Wednesday, October 31, 2012


Sydney M. Williams
Thought of the Day
October 31, 2012

It’s been two weeks since I last wrote about the attack on our consulate in Benghazi on September 11 (“Bumps in the Road” October 15). As I wrote at that time, we may disapprove, but understand the error of omission in not providing adequate security. That security was inadequate is obvious in that four Americans died. While we can argue as to who, if anyone, should bear responsibility for the deaths, the cover-up of the causes of the attack bear one signature – that of the President.

It is, of course, almost impossible to keep all embassy staff members and others totally safe at all times in dangerous parts of the world. And, in the fog of battle, when decision makers are thousands of miles away, one can even accept, perhaps skeptically, the excuse as to why reinforcements were not provided when asked for – a lack of “Intel”, according to Defense Secretary Leon Panetta. Yet, it is also totally understandable why a devastated Charles Woods, father of Tyrone Woods one of the SEAL team members killed by mortar six or seven hours into the firefight would be so upset with Mr. Obama. His son had requested reinforcements, yet received none; so died on a roof top in Benghazi early in the morning of September 12.

But what remains incomprehensible and inexcusable, and what has been ignored by most of the mainstream media, is the obvious cover-up as to the cause of the attack in Benghazi – a cover-up that lasted for several weeks. It is beyond doubt that the reason for the deliberate lying as to the cause is because it did not accord with the President’s persistent campaign message that Osama bin Laden was dead and Al Qaeda was in retreat. There is little doubt, given the reams of information that have surfaced over the past several days, that the Administration was fully aware that the attack on the Consulate in Benghazi was deliberate and pre-planned, that it involved Muslim extremists with ties to Al Qaeda. It was not a spontaneous populous uprising in response to an admittedly abusive video.
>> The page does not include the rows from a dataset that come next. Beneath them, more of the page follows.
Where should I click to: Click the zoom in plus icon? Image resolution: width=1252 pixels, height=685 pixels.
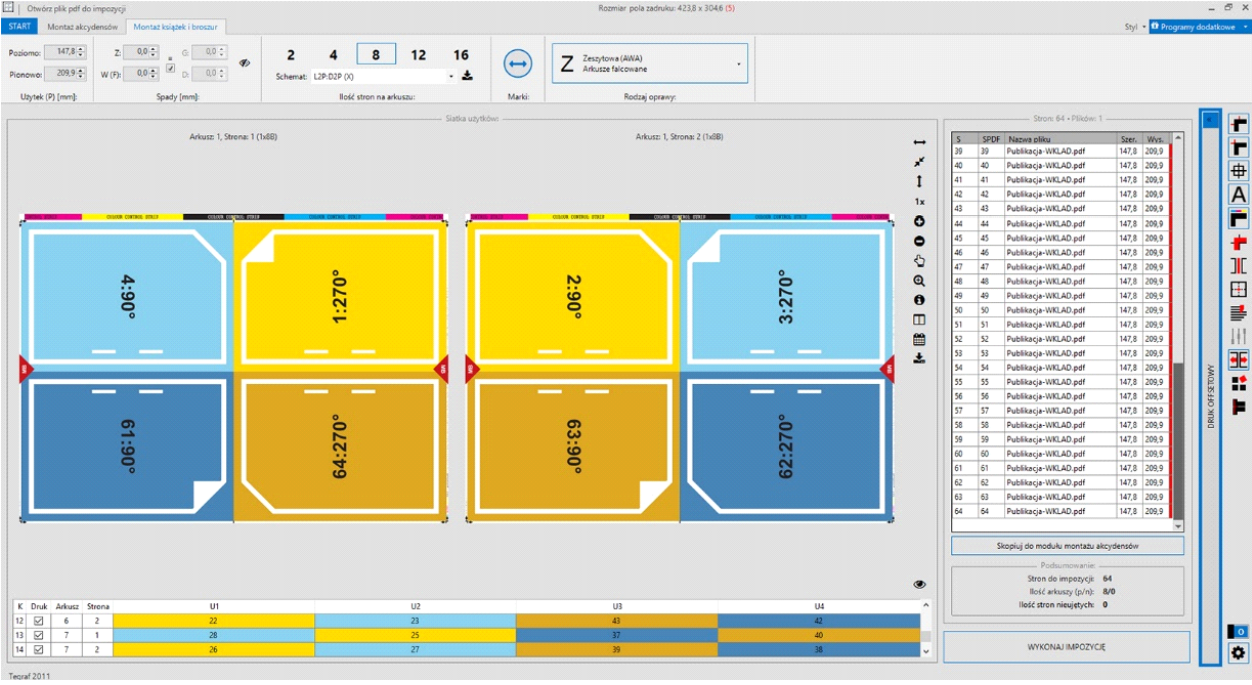(x=919, y=221)
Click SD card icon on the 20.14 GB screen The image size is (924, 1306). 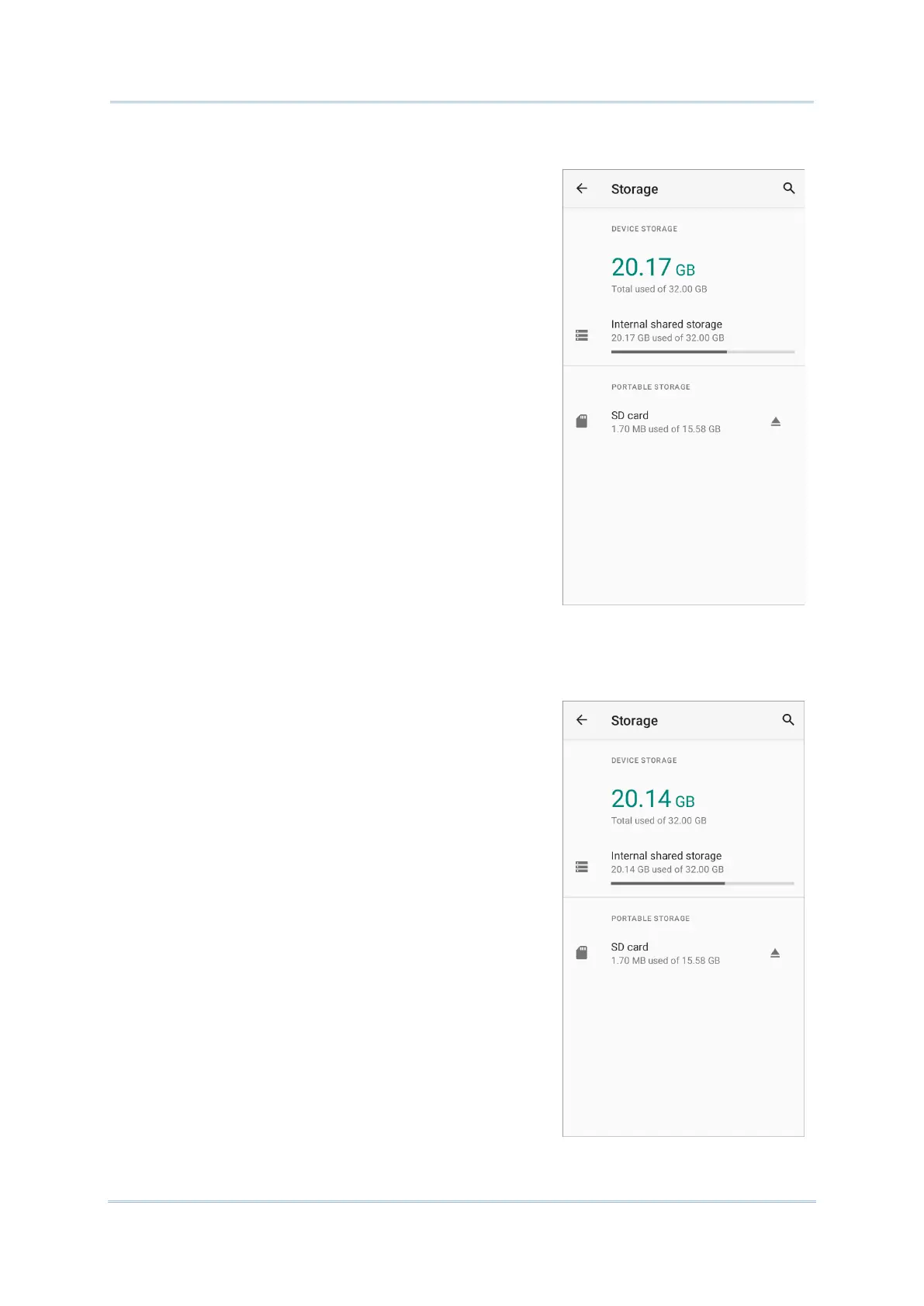[582, 953]
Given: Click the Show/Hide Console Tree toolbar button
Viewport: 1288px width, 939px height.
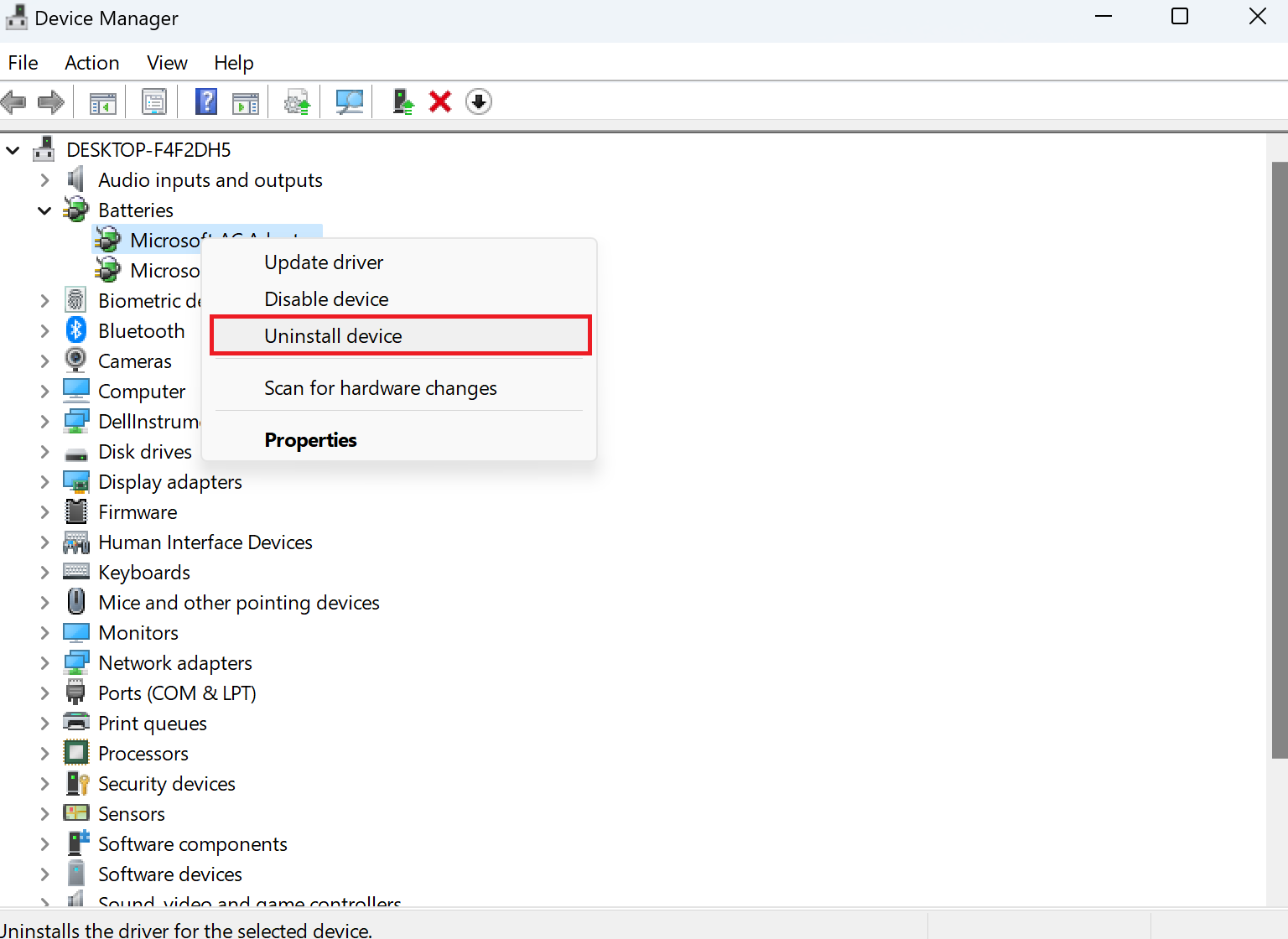Looking at the screenshot, I should coord(102,101).
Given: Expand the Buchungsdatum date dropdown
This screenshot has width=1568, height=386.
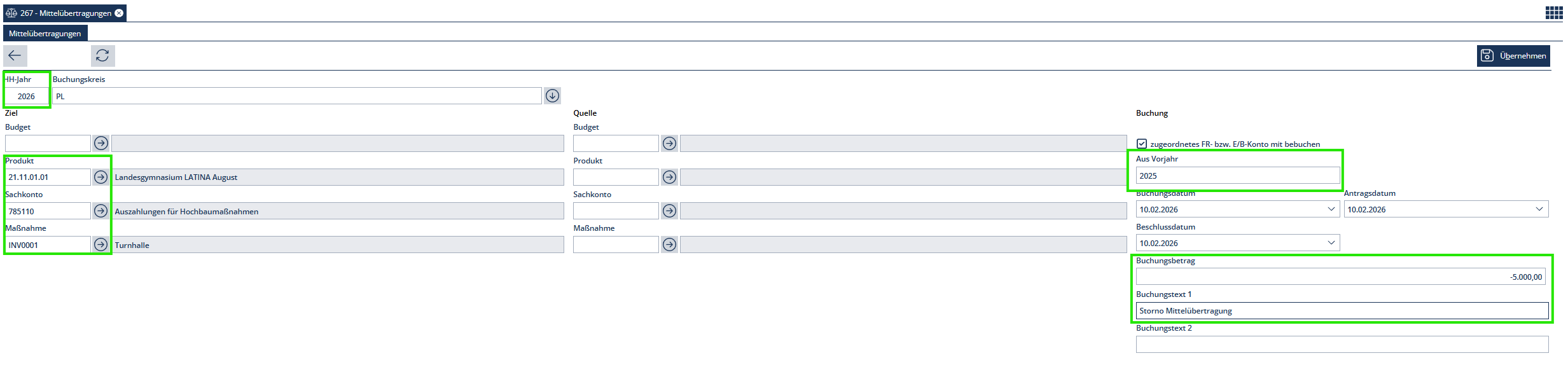Looking at the screenshot, I should click(1331, 209).
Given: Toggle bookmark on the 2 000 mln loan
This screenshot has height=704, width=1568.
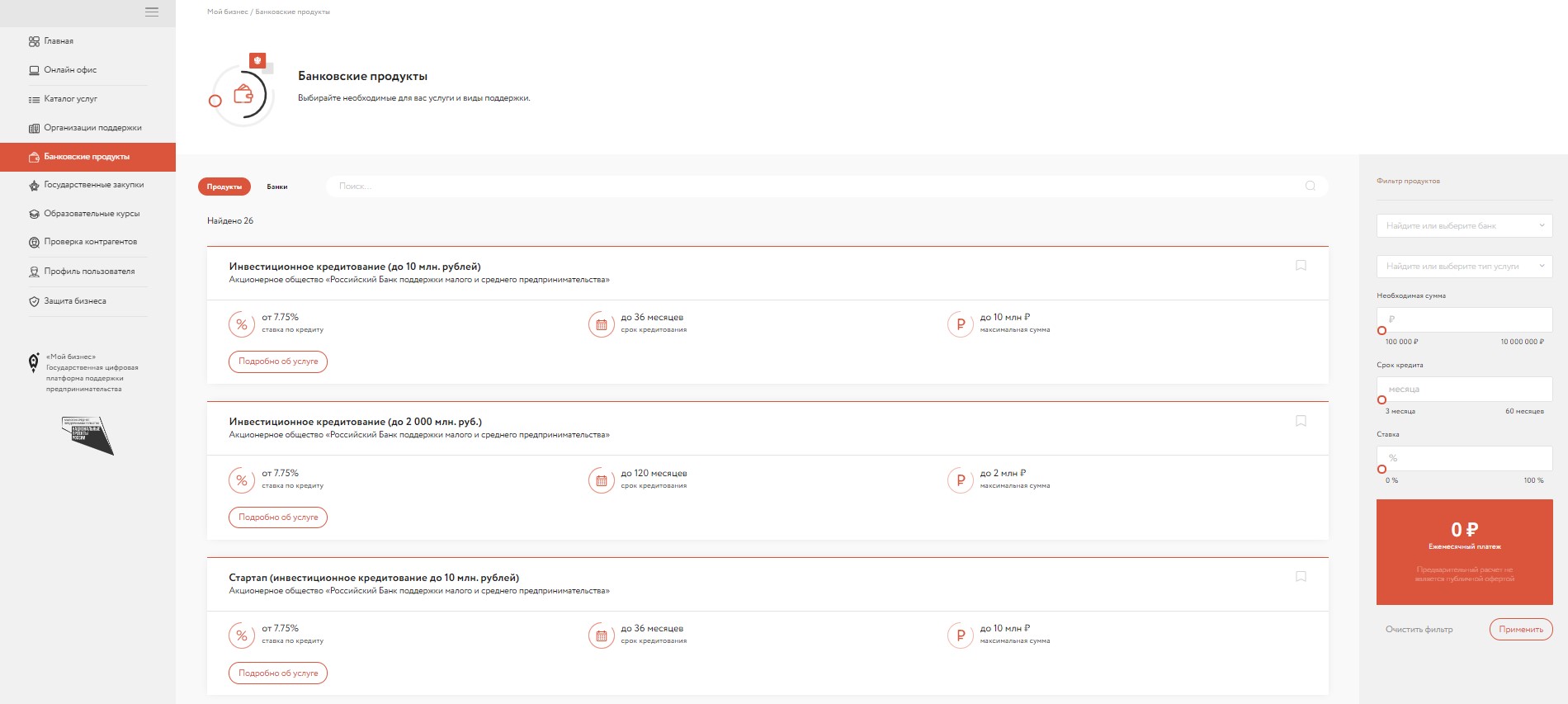Looking at the screenshot, I should (x=1301, y=421).
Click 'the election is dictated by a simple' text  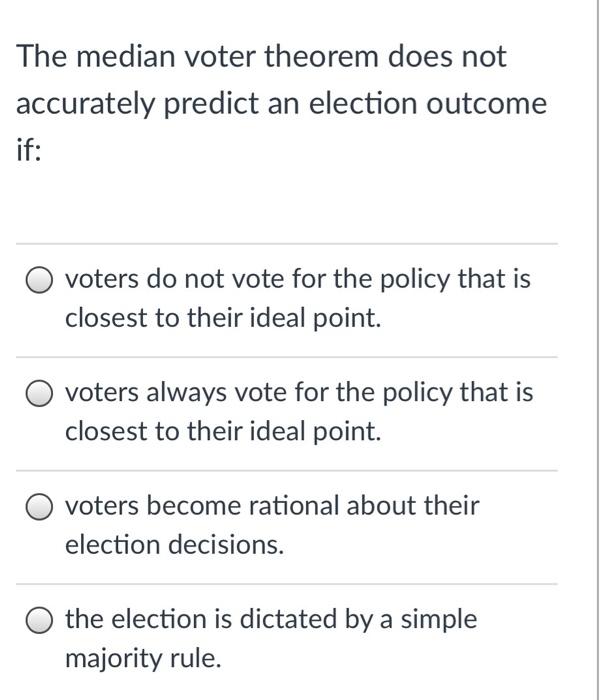coord(271,620)
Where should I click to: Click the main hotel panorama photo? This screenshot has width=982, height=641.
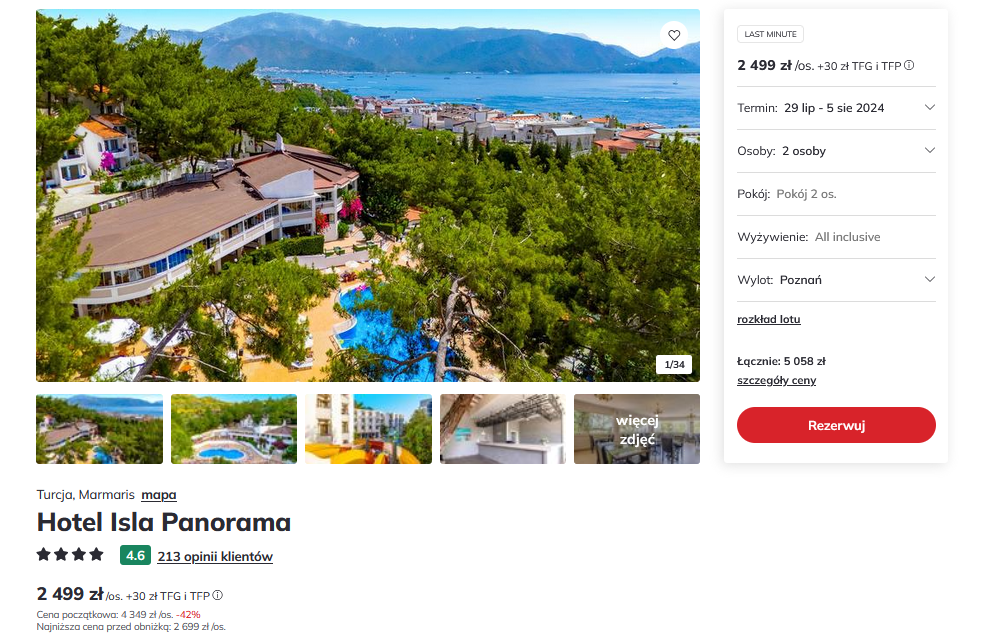[368, 195]
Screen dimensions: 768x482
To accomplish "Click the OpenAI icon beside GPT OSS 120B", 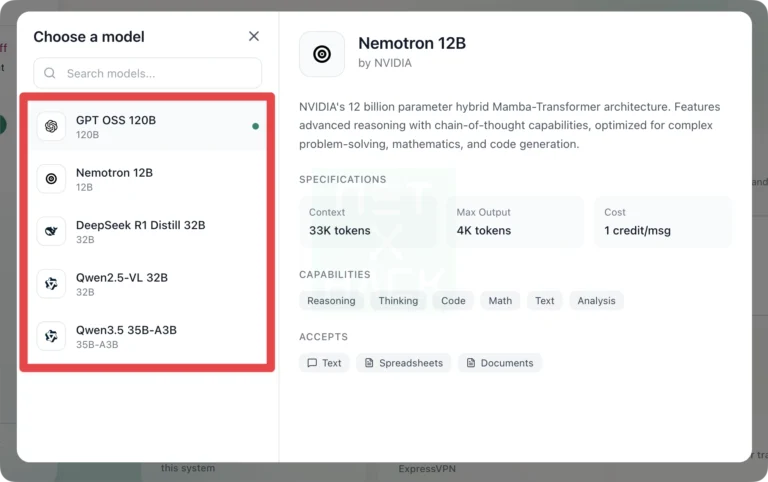I will (51, 126).
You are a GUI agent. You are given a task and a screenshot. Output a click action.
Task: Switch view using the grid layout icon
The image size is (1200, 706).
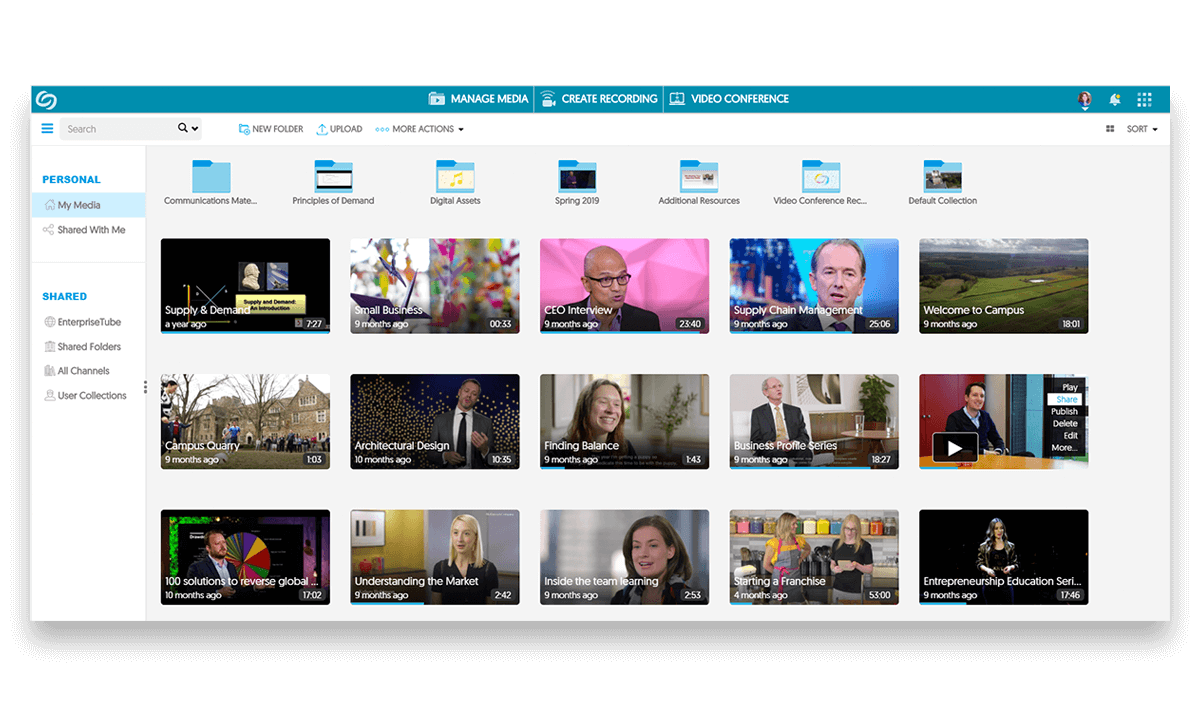coord(1110,128)
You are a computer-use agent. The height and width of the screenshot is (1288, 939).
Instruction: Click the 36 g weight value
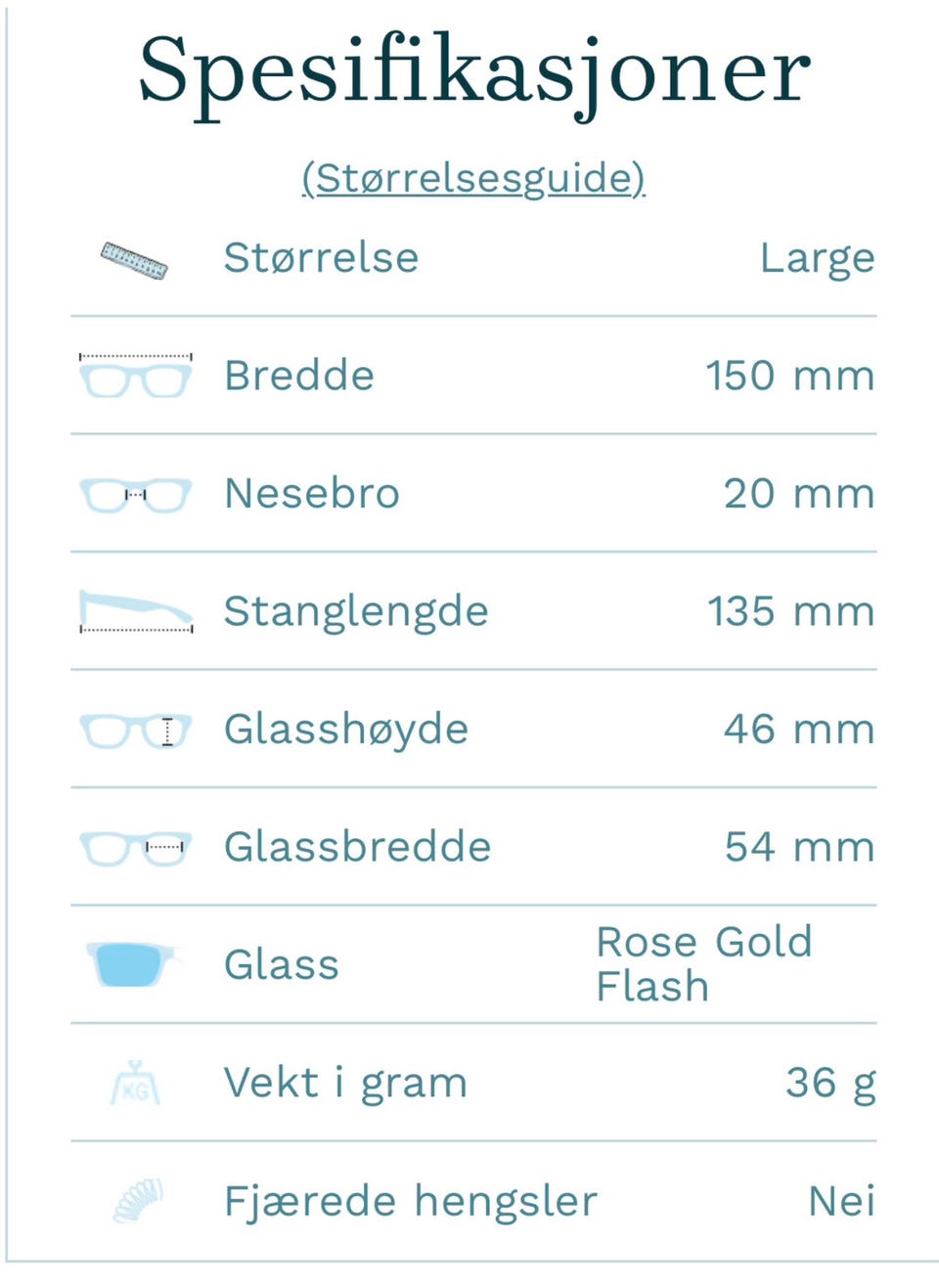tap(829, 1084)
But why, then, did Secretary of State Hillary Clinton refer to the anti-Muslim YouTube video when she met with family members at Andrews Air Force base on the 14th? And why did the President, who now claims he did refer to the incident as “an act of terror” on September 12th, send his UN Ambassador Susan Rice on Sunday September 16 to five TV talk shows with the message that the attack was provoked by that same video?

And why did Mr. Obama persistently order his Press Secretary Jay Carney to consistently relay the same message to the Washington Press Corps? Why did Mr. Obama say the same thing to David Letterman on the 18th, a week after the attack? And why did the President, in a prepared speech to the UN on the 25th, a full two weeks after the attack, refer to the video six times, yet never mention the term terrorists?

There can be only one answer: he was deliberately misleading the American people as to the cause of the attack that killed an American Ambassador and three others. Part of Mr. Obama’s claim has been that he has been ruthless in the fight against Al Qaeda, that he had killed Osama bin Laden and that Al Qaeda was on the run. To have to admit that Al Qaeda remained a force to be reckoned with would diminish his claims and the image he was projecting.

It is a sad state of affairs for the President, for he deserves credit for aggressively pursuing bin Laden and for killing so many of its leadership. But he should have heeded President Bush’s admonition that the war against terror would take generations – that it could not be over easily or quickly. He should have re-read the history of the Watergate years and the damage a cover-up can bring to an Administration and the country. In battling Muslim terrorism, we are not fighting a country, but rather an ideology that knows no borders. It resembles the Hydra of Greek mythology, in that it is capable of regeneration. The American people understand that the death of bin Laden did not mean the death of his despicable dreams. Nevertheless, Mr. Obama chose to fabricate a convenient story that would help him get through a tough election. The American people can forgive blunders, even actions taken in error but where the intent was honorable. What they cannot forgive is a deliberate misrepresentation.

A friend who was in the Ford White House is intimately familiar with Nixon’s engineering of the Watergate cover-up. He recently wrote me of the similarities between that cover-up and Mr. Obama’s. He noted: “Nixon did not know about Watergate beforehand, but he did engineer the cover-up in order to have an unblemished election.” In like manner, it would be hard to pin the blame for security lapses in Benghazi on Mr. Obama. Even responsibility for the decision to not respond to the requests for help that evening may not be the President’s. He is, though, the one who sets the moral standard for his Administration.

The election is deflecting attention from this issue. That is unfortunate, for this is a big story. It speaks to the character of the President. “He is,” as my friend wrote, “making the same mistake as Nixon.” The truth will come out eventually. It is a story that will have legs, for what was done was so blatant and obvious. It will be better for the country if this story becomes more publicized before the election. My friend sensibly added: “Romney should stay on the high ground and remain removed from this issue, but all other conservatives [and I would add all truth seekers] should hammer this issue over the next week.”

Misjudgments are understandable and excusable. A deliberate attempt to mislead the American people is grounds for impeachment.